The point here, though, is that McCain thinks that markets cure all ills. Here's how he put it (page 30, top of the second column) when comparing his health-care proposal to the deregulation of the banking industry.
Opening up the health insurance market to more vigorous nationwide competition, as we have done over the last decade in banking, [emphasis added] would provide more choices of innovative products less burdened by the worst excesses of state-based regulation.Actions of this sort almost always have unintended consequences—as we have learned from our experience in deregulating the banking industry. With the banking industry we were just playing with the world's economy. In health care, we are playing with people's lives. McCain apparently thinks that's fine. A few deaths will be a prod to the market to get itself in shape. That's the way markets work. If enough people die, the companies responsible will lose market share.

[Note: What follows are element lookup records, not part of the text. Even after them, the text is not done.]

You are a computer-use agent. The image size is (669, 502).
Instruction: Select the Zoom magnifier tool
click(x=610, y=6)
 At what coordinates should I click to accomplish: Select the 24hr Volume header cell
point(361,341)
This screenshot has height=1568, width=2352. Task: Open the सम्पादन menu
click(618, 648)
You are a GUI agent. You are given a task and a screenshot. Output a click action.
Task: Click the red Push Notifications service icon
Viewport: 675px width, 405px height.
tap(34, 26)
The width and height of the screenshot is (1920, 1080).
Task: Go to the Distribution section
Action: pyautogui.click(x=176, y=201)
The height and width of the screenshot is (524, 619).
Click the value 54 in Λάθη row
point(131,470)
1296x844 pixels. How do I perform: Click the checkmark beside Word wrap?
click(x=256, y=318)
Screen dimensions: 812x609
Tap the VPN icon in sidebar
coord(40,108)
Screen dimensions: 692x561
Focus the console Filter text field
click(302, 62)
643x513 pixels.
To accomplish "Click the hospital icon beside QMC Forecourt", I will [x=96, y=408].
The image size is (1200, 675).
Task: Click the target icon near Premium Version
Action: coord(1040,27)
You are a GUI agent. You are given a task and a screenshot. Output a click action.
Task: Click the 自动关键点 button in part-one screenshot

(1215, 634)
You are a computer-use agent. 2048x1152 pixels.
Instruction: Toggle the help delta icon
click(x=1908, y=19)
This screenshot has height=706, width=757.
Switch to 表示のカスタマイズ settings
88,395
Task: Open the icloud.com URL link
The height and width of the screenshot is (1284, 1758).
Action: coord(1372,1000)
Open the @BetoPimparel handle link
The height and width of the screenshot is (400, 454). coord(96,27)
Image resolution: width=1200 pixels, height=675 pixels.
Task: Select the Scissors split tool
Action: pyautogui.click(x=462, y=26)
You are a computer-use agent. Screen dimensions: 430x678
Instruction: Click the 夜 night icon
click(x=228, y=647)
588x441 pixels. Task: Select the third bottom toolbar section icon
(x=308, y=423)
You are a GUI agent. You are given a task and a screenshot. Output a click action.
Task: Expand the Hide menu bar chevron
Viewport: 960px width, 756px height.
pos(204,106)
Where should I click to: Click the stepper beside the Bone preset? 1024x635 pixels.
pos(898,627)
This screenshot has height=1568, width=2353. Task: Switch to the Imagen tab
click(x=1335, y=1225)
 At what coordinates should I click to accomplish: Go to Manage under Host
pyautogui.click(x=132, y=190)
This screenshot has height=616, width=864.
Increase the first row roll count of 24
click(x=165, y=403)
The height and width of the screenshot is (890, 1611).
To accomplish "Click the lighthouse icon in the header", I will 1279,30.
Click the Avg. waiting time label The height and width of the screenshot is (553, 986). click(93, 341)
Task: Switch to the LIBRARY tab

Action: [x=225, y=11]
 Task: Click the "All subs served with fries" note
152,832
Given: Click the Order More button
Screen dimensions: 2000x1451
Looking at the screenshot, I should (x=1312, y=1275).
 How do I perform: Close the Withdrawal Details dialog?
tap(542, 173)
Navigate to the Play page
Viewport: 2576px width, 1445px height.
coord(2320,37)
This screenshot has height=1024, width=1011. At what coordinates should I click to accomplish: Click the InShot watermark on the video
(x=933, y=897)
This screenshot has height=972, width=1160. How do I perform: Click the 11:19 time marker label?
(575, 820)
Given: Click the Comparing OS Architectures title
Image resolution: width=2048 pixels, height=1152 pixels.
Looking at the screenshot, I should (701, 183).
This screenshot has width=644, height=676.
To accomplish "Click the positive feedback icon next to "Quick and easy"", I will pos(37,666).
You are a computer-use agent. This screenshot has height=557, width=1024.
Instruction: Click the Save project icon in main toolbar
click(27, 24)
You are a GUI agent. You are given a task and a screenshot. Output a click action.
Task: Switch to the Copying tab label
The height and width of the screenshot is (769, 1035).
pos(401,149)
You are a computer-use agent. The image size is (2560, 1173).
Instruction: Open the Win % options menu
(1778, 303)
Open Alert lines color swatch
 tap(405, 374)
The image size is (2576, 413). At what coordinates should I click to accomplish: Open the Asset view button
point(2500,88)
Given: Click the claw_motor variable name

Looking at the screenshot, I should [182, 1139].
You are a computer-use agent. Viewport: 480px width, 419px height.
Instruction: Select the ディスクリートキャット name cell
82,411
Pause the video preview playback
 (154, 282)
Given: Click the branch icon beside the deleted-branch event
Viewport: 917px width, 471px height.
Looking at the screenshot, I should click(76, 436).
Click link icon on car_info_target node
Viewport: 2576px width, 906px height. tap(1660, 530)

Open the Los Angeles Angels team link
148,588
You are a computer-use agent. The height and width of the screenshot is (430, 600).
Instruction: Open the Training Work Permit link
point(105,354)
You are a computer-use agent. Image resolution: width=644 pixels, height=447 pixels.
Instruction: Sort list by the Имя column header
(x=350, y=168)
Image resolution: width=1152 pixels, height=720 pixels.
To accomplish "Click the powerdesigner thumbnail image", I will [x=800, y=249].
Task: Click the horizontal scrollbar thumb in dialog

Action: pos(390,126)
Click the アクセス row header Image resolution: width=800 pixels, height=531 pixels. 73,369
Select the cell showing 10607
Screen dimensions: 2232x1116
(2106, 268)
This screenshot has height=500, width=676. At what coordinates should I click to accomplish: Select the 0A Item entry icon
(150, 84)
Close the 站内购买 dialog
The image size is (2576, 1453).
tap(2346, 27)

Although that's theoretically true (but see below), it's ceratainly not the way to structure a system as important as health care. But McCain is apparently too dense or too much in the thrall of his rich buddies to understand that.
Furthermore, given the power of advertising and self-promotion, failed companies manage to sell themselves anyway, and market mechanisms often don't work the way they should. After all, look who's now in charge of the Treasury of the United States: the man who ran a company that was one of the primary culprits in selling trash mortgage backed securities. Yet has Mr. Paulson taken any (any!) responsibility for what he and his company have done? Not as far as I know. Not only has he not taken any responsibility, he is now asking the US taxpayer to give him unlimited authority to bail out his former company (in which he probably still have a significant ownership interest) and the companies of his equally guilty buddies.
McCain is also insisting that the bailout not be accompanied by salary caps because — get this — we need the skill and wisdom of high priced executives. Is anyone stupid enough to buy that? (I'm sure McCain is. I'll bet Palin is also.) The best that greed can buy created this mess. So now McCain is arguing that we use the same incentives to hire the next batch of executives. Isn't he capable of learning anything?